April 27, 1998
Mr. John Keegan
The Gazette Newspapers
P.O. Box 1090
Schenectady, NY 12301-1090
The staff of the Committee on Open Government is authorized to issue
advisory opinions. The ensuing staff advisory opinion is based solely upon the
information presented in your correspondence.
Dear Mr. Keegan:
I have received your letter of April 14 in which you sought an opinion
concerning a request made under the Freedom of Information Law.
According to your letter, you requested from the Acting Saratoga
County Attorney "documents in the settlement of Mastropietro vs. Saratoga
County and the Town of Halfmoon." In response, the Acting County
Attorney wrote that he had:
"reviewed the file maintained in our office and
found that it does not retain the requested
documents. This matter was defended by
outside attorneys, and we have received
nothing from them as to any resolution, either
by ruling or by settlement."
From my perspective, if the records sought are maintained by outside
counsel for the County, they are County records subject to the Freedom of
Information Law.
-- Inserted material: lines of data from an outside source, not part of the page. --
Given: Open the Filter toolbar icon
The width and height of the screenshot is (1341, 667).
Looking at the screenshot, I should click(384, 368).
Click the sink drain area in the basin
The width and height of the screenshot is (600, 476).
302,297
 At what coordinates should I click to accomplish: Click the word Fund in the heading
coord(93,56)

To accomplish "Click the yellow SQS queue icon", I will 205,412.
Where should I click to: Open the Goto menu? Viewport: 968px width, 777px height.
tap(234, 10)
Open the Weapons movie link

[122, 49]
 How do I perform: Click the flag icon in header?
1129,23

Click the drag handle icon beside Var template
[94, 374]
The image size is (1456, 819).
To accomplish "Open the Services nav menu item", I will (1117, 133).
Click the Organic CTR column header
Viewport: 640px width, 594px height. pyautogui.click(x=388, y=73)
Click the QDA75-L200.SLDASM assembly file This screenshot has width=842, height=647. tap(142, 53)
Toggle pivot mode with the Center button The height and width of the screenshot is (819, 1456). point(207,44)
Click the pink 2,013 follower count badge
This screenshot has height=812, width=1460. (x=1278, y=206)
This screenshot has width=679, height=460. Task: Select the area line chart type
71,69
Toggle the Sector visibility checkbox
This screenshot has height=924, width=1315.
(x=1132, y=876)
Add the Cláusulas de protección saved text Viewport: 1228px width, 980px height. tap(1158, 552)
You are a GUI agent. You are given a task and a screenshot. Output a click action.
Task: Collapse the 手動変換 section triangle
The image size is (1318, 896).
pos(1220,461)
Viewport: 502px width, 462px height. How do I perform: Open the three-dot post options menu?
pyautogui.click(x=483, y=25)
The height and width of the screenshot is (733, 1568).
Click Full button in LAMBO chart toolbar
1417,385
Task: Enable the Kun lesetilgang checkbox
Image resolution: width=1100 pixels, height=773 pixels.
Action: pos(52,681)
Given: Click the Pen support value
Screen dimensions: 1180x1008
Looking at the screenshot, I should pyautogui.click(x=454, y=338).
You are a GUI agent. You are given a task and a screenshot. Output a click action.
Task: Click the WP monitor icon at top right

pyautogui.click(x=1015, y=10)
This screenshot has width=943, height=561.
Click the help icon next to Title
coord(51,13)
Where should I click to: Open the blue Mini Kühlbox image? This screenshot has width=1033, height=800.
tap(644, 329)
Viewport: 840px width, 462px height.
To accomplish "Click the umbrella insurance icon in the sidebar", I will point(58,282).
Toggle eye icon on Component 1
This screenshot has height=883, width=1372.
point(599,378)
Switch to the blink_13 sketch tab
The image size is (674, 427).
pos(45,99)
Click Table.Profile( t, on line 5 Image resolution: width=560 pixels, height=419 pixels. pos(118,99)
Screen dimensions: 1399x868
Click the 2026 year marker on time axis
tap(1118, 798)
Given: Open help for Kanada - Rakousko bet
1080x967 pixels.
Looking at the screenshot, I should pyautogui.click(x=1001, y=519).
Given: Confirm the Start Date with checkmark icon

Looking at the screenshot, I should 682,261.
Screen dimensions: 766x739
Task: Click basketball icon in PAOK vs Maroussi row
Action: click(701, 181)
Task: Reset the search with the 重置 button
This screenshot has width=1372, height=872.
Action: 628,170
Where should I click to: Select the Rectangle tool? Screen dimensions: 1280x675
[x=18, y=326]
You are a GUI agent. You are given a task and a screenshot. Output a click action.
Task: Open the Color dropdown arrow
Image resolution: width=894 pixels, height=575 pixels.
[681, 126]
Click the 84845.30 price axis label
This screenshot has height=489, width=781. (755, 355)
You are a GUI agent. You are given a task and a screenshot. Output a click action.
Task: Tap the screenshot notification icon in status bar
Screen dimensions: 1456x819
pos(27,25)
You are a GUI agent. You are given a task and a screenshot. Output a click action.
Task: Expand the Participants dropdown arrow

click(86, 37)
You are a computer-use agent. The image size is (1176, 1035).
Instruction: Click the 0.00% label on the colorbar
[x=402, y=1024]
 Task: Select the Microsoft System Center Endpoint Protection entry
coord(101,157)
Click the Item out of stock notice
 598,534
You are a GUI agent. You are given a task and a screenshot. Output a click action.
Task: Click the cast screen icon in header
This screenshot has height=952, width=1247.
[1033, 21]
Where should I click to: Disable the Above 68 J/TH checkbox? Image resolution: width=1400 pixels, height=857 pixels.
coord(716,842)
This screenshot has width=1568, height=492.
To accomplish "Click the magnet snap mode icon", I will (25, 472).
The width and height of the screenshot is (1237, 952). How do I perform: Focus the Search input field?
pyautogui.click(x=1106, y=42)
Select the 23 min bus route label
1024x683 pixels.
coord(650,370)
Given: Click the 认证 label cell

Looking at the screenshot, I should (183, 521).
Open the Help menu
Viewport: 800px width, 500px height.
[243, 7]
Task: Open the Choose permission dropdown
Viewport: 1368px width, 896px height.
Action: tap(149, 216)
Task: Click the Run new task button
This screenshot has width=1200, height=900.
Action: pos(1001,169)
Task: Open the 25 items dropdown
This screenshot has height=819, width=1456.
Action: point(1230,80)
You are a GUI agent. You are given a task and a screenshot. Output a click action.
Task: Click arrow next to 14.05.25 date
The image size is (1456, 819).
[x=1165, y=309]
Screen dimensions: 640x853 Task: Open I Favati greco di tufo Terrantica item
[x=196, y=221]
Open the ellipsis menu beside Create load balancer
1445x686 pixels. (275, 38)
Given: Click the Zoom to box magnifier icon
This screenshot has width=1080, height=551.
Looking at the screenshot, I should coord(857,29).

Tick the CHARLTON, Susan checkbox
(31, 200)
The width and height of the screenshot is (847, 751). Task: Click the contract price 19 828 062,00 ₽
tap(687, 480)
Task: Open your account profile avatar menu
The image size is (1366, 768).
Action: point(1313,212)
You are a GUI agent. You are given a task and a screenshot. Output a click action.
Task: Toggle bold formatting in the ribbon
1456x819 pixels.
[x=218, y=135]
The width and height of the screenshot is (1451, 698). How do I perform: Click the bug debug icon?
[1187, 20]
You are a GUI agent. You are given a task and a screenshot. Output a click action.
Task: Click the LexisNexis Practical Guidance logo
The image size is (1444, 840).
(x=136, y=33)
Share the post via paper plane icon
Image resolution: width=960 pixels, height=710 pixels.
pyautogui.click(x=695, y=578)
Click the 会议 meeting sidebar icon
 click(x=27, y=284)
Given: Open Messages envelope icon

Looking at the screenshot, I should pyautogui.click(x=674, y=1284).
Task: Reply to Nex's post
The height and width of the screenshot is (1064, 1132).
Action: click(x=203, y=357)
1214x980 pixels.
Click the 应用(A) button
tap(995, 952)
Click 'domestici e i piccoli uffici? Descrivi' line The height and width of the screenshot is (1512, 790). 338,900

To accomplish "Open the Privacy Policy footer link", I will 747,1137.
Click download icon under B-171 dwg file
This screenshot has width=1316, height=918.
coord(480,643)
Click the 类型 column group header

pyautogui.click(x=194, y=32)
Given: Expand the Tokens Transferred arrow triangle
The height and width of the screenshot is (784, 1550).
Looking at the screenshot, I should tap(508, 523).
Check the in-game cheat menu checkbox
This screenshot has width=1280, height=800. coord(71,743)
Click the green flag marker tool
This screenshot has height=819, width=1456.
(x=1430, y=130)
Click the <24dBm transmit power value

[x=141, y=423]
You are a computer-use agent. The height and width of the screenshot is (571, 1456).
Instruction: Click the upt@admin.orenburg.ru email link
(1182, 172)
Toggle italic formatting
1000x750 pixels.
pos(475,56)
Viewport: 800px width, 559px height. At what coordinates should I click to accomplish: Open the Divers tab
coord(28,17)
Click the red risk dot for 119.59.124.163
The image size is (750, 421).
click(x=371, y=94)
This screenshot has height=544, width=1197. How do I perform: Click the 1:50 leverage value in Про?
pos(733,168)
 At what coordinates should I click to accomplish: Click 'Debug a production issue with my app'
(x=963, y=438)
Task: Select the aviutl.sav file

In this regard, I offer the following comments.
It is emphasized that §86(4) of the Freedom of Information Law
defines the term "record" expansively to include:
"any information kept, held, filed, produced,
reproduced by, with or for an agency or the
state legislature, in any physical form
whatsoever including, but not limited to,
reports, statements, examinations, memoranda,
opinions, folders, files, books, manuals,
pamphlets, forms, papers, designs, drawings,
maps, photos, letters, microfilms, computer
tapes or discs, rules, regulations or codes."
Based upon the language quoted above, documents need not be in the
physical possession of an agency to constitute agency records; so long as they
are produced, kept or filed for an agency, the courts have held they constitute
"agency records", even if they are maintained apart from an agency's
For instance, it has been found that records maintained by an attorney
retained by an industrial development agency were subject to the Freedom of
Information Law, even though an agency did not possess the records and the
attorney's fees were paid by applicants before the agency. The Court
determined that the fees were generated in his capacity as counsel to the
agency, that the agency was his client, that "he comes under the authority of
the Industrial Development Agency" and that, therefore, records of payment
in his possession were subject to rights of access conferred by the Freedom
of Information Law (see C.B. Smith v. County of Rensselaer, Supreme Court,
Rensselaer County, May 13, 1993).
Additionally, in a decision rendered by the Court of Appeals, the
state's highest court, it was found that materials received by a corporation
providing services for a branch of the State University that were kept on
behalf of the University constituted "records" falling with the coverage of the
Freedom of Information Law. I point out that the Court rejected "SUNY's
contention that disclosure turns on whether the requested information is in the
physical possession of the agency", for such a view "ignores the plain
language of the FOIL definition of 'records' as information kept or held 'by,
with or for an agency'" [see Encore College Bookstores, Inc. v. Auxiliary
Services Corporation of the State University of New York at Farmingdale, 87
NY 2d 410. 417 (1995)].
In sum, insofar as the records sought are maintained for the County,
I believe that the County would be required to direct the custodian of the
records to disclose them in accordance with the Freedom of Information Law,
or obtain them in order to disclose them to you to the extent required by law.
I hope that I have been of assistance.